Fox was not on my mind when I settled down to explore Wren. She pulled herself out of Braken hidden from the biting north wind. She may have stayed all day had I not chosen this spot to improve on last week’s ability to see Wren. Disdainful look over her shoulder, I knew my place. Wren moved, well Braken moved like Michael Benteen’s Potty Time, but Wren did not show. Then a whirr of wings. A cocked brown tail; pale supercilium; pointy beak; bright beady eye; then nothing. Deep undercover it called leading to a burst of song from behind me. Then it was just Braken again. Knowing Wren is going to be more time consuming than I originally thought.
I was in town later and on a whim I went to see what modern nature writers were saying about Wren. The Complete Book of Garden birds, with David Daley’s lovely water colours, devotes as much space to Wren as it does to Hawfinch. This parity is not mirrored I suspect by most birders with the current influx of hundreds of Hawfinches to the country.
After that other writers expressed Wren as a tut-tutter, unmistakeable and a list padder. Repetition of the volume of song from such a small bird began to bore me. Why has all the observant creative writing been lost to repeating things others have already said. No wonder children are not engaged.
I turned to go and at the top of the stairs was a copy of Macfarlane and Morris’s Lost Words. Having seen Wren being painted and spoken, would the book live up to expectations.
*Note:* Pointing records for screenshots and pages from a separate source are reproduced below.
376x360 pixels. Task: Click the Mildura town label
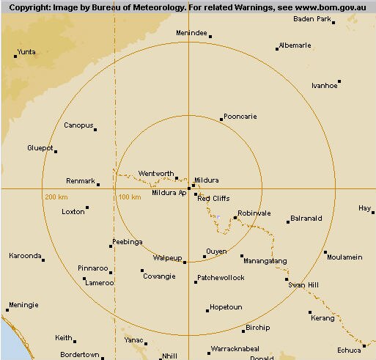[207, 180]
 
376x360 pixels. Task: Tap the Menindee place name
[193, 34]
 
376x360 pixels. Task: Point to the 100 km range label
[129, 197]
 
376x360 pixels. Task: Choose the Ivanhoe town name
[325, 85]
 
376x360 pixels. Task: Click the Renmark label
[81, 180]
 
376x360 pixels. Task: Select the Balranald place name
[306, 218]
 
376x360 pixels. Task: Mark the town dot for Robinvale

These are spells to engage children with things we are losing. Important things and Wren is there as its own page and hidden amongst the other leaves too.
This is what I am searching for. Wren, an active verb as well as a hidden noun. Here was the project. Why? may be a different question.
The facts may already be known, but not to me. At 9 grams it is the weight of a £1 coin. How has it successfully covered the Northern Hemisphere?